MATERIAL
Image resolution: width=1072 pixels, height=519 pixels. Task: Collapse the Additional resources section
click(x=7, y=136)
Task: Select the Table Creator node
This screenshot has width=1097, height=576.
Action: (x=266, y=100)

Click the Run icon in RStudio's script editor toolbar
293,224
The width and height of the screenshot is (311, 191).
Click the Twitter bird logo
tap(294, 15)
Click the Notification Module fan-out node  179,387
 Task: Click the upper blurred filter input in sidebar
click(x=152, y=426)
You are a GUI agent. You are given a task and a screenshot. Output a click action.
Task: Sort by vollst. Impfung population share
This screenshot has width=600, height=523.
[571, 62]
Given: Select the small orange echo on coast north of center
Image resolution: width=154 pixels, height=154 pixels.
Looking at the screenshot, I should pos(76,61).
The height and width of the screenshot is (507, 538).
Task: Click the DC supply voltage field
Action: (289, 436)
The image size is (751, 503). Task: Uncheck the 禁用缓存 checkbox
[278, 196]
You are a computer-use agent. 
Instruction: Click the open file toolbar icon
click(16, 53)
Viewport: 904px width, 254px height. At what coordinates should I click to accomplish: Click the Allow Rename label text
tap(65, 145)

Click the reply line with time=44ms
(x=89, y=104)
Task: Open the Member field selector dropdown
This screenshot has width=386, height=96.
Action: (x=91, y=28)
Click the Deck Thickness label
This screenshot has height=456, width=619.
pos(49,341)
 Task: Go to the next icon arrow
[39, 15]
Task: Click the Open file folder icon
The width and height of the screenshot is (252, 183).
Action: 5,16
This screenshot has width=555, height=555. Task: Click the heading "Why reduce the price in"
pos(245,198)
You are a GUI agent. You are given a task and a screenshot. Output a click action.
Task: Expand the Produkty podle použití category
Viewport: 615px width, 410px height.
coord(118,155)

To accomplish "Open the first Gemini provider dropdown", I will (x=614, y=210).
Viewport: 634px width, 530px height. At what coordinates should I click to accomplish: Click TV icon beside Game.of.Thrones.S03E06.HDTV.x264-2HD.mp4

WHAT YOU SHOULD DO
Pick out every line in the rows above that contains the word "screenshot" and copy each of those lines in full.

SOLUTION
This screenshot has width=1097, height=576.
The width and height of the screenshot is (311, 191).
You are a GUI agent. You are given a task and a screenshot. Output a click action.
This screenshot has width=600, height=523.
Looking at the screenshot, I should pos(76,61).
The height and width of the screenshot is (507, 538).
This screenshot has width=386, height=96.
This screenshot has height=456, width=619.
The width and height of the screenshot is (252, 183).
This screenshot has width=555, height=555. Task: Click the heading "Why reduce the price in"
You are a GUI agent. You are given a task and a screenshot. Output a click action.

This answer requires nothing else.